I told him that I was feeling as if I was the worst wife ever, and that I was ashamed that I had asked him to help clean. He replied that I had just as much right to ask, as he had to say no.
In a lot of ways it was easy to say that I am a perfectionist. People nod their heads and smile knowingly, and they share how they are perfectionistic themselves. Say that you struggle with shame and you get blank stares. And yet the 2 are inextricably linked. Perfectionism comes out of shame, and in the last year, I’ve been discovering the areas of shame in my life for the first time.
Shame is the lie in your head that tells you that you are not worthy of love or acceptance. Shame tells you that you are an inadequate person/wife/mother etc. until you perform to a certain standard. Shame tells you that you are bad, with nothing to contribute to anyone.

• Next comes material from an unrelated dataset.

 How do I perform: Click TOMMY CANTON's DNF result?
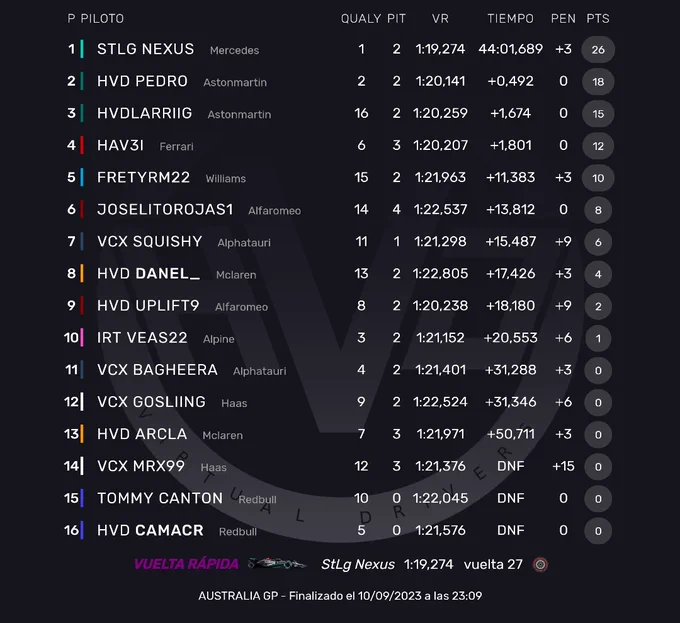pos(510,498)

I had an understanding of my role as a wife and mother influenced by years of lies told me by my parents, my christian education and reading, and even several years of church attendance to solidify it all.So many messages: “The woman should be a quiet, meek, keeper at home.” “The wife exists to serve her husband and children, this honors God.” “If you were ever this defiant to the husband you will have someday, that would enrage him.” “The root of all your problems is love of self.” “The wife is to be submissive to her husband, as unto God.” “Greet your husband with a clean home and a smile, he should have no worries or concerns about his home since you should have it under control.” “Your highest goal in the bedroom should be to please and satisfy your husband sexually, if he feels neglected he could be led into sin.”
After recognizing that those lies were just that, lies. It’s been getting easier to reject the shame-filled messages. Now I can look in the mirror without hearing my mom’s “encouragement” to try just one more diet. I can walk into my kitchen and see the counters that have not been scrubbed in a few days, and my first thought is no longer my Dad’s voice saying “ this room is a pigsty”.

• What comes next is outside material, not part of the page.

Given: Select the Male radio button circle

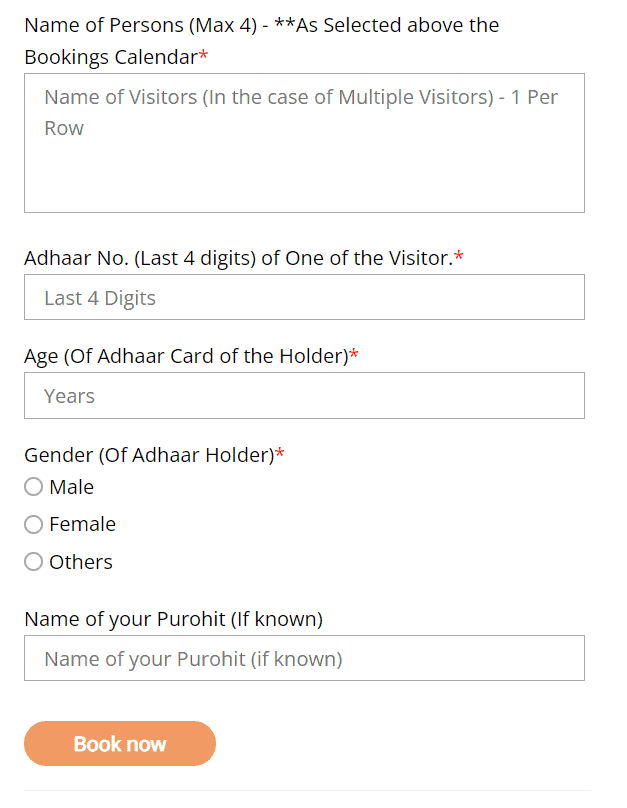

It has been such a breakthrough for me to realize that my marriage can be a partnership of mutual respect, I do not have to be a quiet cheerful fake. That my house does not have to be cleaned to the standards of some idealized republished housekeeping book written by a Victorian era woman with servants. That I can let myself be vulnerable in the bedroom, I am not a performance oriented wind up toy.
That doesn’t mean I don’t goals, dreams, or things I am seeking to change and grow through, but now I change for me. I work to achieve the dreams I have for myself, not to become the person anyone else tells me I should be.
It’s hard for me to believe that I am worthy of love just for being who I am. But I know that I am a much better “me” than the “ideal” I was trying to chase for so long.